■ GIVEN PROBLEM: Rewrite the entries beginning at the line that contains "Image resolution: width=851" and ending after the line that contains "Screen dimensions: 1568x783", changing "Surabaya" to "Jakarta" and leaving everything else as it is.

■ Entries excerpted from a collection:
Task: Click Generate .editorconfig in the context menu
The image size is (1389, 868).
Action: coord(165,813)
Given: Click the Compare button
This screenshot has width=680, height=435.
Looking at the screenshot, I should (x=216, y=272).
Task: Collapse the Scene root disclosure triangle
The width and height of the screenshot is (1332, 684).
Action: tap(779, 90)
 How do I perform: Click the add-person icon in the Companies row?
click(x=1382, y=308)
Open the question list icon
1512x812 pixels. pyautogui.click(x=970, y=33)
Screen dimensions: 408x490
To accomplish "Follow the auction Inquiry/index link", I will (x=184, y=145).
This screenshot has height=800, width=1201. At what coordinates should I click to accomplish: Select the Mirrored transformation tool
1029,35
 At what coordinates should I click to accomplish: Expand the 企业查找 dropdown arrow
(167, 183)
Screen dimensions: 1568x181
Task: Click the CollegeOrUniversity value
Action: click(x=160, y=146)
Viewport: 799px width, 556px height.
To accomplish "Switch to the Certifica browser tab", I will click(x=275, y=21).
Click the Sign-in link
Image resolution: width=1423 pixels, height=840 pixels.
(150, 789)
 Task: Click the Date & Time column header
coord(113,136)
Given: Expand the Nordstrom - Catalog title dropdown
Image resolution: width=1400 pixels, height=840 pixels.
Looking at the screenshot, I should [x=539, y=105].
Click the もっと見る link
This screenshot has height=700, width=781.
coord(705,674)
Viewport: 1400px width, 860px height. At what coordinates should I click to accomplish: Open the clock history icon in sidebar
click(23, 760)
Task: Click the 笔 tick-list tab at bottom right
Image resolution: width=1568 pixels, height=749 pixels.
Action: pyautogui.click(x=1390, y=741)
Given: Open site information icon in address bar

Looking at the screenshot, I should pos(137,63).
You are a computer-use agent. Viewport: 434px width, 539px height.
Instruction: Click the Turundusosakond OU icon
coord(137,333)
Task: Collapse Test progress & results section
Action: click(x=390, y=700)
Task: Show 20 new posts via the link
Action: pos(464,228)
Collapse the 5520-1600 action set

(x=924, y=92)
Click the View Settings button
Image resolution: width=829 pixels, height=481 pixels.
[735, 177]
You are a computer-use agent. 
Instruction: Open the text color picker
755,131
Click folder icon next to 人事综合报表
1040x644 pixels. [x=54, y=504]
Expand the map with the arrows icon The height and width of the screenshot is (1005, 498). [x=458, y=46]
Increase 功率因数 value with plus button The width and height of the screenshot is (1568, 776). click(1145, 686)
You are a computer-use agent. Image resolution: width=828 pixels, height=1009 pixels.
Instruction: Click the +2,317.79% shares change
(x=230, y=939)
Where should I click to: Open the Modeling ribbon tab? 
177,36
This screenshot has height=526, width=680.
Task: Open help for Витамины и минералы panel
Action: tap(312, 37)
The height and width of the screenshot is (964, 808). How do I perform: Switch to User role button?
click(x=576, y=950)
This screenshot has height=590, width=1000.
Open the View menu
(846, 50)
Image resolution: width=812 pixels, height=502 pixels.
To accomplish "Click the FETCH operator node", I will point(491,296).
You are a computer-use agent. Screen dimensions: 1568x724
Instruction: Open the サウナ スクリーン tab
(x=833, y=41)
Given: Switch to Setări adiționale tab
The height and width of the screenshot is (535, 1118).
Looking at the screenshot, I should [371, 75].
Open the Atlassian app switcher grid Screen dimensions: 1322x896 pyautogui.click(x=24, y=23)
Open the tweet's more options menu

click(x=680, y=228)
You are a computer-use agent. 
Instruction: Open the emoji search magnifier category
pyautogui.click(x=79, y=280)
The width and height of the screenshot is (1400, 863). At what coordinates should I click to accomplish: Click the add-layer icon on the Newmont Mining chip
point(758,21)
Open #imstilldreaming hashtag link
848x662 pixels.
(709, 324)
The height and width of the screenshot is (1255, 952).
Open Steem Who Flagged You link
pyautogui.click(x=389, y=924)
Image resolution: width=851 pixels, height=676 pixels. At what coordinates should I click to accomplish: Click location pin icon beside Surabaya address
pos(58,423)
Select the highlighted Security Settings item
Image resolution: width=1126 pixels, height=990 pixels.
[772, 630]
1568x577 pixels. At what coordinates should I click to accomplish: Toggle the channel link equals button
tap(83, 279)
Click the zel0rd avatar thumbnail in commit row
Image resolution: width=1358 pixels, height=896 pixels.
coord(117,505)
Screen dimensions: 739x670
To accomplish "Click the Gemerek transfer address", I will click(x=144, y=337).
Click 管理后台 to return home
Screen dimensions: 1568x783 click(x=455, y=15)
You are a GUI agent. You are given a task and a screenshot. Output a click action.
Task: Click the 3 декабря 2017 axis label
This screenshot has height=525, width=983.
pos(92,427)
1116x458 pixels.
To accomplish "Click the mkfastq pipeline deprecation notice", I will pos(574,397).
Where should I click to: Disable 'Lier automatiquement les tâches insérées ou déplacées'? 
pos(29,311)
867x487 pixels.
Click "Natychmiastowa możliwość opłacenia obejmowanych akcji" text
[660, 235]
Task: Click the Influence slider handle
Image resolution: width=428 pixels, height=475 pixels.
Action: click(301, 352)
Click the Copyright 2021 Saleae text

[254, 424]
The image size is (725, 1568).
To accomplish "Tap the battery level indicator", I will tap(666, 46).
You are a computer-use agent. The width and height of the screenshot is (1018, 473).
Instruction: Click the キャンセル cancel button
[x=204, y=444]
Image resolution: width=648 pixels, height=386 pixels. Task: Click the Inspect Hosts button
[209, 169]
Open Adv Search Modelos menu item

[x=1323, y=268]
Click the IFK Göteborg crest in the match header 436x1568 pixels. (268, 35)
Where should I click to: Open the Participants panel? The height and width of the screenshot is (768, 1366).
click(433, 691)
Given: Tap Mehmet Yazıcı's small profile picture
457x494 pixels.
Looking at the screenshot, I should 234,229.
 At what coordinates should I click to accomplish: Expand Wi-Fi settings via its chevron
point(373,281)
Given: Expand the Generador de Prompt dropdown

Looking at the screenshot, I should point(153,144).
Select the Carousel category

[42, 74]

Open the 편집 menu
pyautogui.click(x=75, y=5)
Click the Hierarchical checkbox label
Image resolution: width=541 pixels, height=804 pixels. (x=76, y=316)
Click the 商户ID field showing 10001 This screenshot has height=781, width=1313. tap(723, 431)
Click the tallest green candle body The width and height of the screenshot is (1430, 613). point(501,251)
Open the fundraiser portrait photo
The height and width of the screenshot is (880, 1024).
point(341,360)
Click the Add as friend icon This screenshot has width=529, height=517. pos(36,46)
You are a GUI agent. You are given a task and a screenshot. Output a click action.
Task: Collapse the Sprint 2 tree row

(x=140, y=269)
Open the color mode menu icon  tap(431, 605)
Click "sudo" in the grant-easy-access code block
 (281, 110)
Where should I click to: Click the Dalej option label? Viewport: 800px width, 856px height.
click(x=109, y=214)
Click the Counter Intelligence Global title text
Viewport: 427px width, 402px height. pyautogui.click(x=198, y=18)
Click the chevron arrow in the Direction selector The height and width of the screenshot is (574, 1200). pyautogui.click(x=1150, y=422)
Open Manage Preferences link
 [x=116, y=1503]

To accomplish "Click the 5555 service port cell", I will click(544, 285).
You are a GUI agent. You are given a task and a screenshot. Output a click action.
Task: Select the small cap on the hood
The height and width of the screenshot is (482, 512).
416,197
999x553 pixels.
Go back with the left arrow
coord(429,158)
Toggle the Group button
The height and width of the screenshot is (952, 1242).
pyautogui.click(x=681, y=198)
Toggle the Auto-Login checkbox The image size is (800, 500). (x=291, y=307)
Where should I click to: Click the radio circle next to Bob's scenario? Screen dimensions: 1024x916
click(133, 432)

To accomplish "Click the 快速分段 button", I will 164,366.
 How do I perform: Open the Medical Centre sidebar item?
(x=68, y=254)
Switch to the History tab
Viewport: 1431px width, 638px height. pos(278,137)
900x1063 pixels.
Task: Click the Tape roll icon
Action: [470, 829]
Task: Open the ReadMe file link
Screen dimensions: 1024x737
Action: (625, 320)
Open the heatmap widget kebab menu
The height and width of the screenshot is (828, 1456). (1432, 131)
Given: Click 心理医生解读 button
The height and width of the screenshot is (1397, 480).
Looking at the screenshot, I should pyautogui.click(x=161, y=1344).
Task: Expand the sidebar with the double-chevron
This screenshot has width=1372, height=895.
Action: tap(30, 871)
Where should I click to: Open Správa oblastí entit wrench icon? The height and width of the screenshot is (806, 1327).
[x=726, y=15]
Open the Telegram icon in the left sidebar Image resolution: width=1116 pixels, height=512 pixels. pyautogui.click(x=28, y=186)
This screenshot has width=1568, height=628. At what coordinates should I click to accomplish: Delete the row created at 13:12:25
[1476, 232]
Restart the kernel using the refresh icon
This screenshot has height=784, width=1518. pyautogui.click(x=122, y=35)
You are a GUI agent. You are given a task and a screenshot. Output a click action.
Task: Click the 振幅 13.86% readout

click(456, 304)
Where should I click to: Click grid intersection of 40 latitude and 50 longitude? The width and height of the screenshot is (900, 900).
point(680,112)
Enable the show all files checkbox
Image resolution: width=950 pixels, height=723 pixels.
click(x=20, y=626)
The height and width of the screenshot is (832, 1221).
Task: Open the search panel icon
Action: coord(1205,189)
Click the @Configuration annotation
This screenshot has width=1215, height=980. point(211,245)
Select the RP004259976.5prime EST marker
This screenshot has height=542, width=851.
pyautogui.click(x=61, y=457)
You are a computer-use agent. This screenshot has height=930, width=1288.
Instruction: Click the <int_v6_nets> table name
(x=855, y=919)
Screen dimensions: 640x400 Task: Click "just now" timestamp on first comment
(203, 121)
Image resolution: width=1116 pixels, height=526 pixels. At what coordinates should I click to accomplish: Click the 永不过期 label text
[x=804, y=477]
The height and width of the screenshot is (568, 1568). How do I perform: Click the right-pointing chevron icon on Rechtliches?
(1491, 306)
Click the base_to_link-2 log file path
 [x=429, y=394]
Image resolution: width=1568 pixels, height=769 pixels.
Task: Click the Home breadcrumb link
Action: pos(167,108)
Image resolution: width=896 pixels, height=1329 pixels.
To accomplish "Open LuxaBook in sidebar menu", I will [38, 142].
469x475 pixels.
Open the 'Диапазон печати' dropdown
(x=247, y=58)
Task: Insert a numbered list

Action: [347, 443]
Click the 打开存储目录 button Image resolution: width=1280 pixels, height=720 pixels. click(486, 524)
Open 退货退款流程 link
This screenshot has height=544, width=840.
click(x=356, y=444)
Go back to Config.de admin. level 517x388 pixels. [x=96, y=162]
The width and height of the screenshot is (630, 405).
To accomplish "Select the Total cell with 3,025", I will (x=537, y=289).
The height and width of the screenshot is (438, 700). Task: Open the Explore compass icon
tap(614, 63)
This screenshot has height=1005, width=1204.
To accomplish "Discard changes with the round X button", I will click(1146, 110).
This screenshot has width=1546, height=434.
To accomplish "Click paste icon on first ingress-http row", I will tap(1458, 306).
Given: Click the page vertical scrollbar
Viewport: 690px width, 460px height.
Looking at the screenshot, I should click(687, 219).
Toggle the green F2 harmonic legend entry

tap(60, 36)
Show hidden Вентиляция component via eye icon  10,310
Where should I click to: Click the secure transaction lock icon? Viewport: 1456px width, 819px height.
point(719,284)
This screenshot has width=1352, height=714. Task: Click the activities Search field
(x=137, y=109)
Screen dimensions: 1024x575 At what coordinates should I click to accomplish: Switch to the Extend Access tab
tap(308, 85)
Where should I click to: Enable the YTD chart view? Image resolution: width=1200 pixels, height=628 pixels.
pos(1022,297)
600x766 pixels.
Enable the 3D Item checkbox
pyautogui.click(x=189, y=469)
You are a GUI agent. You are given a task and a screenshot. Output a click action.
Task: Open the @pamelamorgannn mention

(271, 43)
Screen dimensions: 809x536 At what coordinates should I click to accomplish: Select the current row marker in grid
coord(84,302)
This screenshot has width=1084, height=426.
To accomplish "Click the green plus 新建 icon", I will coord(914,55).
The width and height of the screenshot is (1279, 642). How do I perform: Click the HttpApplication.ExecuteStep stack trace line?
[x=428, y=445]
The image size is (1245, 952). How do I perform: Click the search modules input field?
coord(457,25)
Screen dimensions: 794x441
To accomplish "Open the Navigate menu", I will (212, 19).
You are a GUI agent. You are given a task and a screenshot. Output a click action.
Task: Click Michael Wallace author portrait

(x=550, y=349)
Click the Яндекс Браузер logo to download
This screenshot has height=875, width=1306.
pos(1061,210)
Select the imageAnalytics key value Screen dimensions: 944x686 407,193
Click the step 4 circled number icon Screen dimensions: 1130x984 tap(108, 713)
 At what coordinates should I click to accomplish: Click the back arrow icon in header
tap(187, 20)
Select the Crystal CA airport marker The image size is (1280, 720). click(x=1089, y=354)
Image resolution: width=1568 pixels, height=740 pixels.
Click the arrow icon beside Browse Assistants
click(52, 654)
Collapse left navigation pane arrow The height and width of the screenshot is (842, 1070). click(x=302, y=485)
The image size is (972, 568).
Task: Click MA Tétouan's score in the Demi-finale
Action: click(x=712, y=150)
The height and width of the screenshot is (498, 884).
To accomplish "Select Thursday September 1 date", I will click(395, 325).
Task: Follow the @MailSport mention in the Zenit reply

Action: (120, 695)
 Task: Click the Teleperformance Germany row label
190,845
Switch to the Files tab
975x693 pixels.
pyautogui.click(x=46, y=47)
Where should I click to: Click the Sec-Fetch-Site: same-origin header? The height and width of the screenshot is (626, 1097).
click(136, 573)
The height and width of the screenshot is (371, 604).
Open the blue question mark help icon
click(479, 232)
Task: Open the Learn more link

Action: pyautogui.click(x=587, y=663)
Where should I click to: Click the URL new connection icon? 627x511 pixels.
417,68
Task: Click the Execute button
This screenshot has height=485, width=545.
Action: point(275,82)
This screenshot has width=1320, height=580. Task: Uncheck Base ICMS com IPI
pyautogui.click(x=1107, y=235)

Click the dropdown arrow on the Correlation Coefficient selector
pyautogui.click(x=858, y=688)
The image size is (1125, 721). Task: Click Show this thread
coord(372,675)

■ FINAL RESULT:
Image resolution: width=851 pixels, height=676 pixels. At what coordinates should I click to accomplish: Click location pin icon beside Jakarta address
pos(58,423)
Select the highlighted Security Settings item
Image resolution: width=1126 pixels, height=990 pixels.
[772, 630]
1568x577 pixels. At what coordinates should I click to accomplish: Toggle the channel link equals button
tap(83, 279)
Click the zel0rd avatar thumbnail in commit row
Image resolution: width=1358 pixels, height=896 pixels.
coord(117,505)
Screen dimensions: 739x670
To accomplish "Click the Gemerek transfer address", I will click(x=144, y=337).
Click 管理后台 to return home
Screen dimensions: 1568x783 click(x=455, y=15)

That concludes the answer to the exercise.